▶ _Written instruction_: Rewrite the records from the line containing "The height and width of the screenshot is (181, 318)." through the last line of the records, keeping the requests unchanged and offsetting every coordinate in the answers by adding 114 to each number.
[START]
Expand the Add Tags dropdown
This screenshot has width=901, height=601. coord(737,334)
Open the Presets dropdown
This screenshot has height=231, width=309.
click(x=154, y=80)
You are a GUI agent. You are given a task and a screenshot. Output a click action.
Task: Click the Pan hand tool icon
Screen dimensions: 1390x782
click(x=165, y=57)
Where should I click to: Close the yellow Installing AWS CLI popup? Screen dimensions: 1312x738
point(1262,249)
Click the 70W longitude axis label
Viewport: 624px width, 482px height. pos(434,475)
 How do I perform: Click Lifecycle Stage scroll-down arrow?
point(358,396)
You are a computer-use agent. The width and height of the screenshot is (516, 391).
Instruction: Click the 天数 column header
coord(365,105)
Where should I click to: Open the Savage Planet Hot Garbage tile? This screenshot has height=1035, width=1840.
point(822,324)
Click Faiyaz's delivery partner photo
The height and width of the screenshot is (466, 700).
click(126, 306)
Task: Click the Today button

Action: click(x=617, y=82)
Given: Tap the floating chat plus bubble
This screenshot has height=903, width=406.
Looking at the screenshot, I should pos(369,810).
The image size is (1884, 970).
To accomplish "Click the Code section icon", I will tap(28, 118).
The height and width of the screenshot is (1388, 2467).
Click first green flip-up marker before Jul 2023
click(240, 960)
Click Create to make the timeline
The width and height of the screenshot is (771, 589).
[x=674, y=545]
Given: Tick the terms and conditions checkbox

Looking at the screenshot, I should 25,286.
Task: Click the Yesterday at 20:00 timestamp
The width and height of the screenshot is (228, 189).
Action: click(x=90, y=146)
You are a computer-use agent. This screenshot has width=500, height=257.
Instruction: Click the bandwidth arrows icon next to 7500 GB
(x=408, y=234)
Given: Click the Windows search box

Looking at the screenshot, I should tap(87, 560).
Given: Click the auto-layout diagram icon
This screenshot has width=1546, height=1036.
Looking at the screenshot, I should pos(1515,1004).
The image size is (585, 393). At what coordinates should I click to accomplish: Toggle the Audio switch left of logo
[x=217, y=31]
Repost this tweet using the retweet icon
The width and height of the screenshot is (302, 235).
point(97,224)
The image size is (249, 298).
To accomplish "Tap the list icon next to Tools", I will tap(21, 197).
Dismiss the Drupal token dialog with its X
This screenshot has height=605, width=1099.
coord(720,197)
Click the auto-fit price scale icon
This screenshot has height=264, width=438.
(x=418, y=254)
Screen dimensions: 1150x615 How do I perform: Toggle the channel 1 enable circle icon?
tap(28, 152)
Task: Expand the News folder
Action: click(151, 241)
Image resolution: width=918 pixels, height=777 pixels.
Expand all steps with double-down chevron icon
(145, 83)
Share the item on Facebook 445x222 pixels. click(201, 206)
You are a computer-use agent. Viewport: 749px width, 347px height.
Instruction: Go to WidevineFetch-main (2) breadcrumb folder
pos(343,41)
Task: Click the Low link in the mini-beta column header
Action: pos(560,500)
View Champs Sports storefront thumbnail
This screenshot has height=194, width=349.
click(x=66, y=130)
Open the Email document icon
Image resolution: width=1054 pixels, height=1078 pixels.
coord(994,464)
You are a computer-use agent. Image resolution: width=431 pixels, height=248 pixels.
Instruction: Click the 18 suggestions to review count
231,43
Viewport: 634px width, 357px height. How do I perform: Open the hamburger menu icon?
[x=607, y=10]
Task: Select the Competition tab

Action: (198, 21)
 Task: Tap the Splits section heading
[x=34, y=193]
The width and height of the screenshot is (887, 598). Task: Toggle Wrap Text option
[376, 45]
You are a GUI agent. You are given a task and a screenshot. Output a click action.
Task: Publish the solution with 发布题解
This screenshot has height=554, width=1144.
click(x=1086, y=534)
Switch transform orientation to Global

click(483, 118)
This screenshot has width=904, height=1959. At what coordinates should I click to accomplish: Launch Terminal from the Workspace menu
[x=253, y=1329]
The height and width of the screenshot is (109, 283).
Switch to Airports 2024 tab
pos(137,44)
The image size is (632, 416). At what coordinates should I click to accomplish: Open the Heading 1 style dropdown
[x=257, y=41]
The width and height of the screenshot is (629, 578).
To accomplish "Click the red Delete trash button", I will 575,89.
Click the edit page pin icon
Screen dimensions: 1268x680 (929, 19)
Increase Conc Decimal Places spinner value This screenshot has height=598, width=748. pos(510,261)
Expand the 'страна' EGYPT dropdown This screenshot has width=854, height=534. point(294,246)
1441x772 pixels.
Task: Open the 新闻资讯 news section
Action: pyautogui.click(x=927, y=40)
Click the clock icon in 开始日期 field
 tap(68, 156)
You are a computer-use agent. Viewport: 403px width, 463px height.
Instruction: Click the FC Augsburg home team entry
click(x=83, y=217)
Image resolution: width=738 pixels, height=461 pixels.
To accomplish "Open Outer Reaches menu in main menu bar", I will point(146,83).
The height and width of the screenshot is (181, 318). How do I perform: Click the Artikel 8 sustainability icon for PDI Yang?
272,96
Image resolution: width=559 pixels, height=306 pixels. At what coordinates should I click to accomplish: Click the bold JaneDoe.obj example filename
[END]
▶ _Correct result_:
The height and width of the screenshot is (181, 318). How do I perform: Click the Artikel 8 sustainability icon for PDI Yang?
386,210
Image resolution: width=559 pixels, height=306 pixels. At what coordinates should I click to accomplish: Click the bold JaneDoe.obj example filename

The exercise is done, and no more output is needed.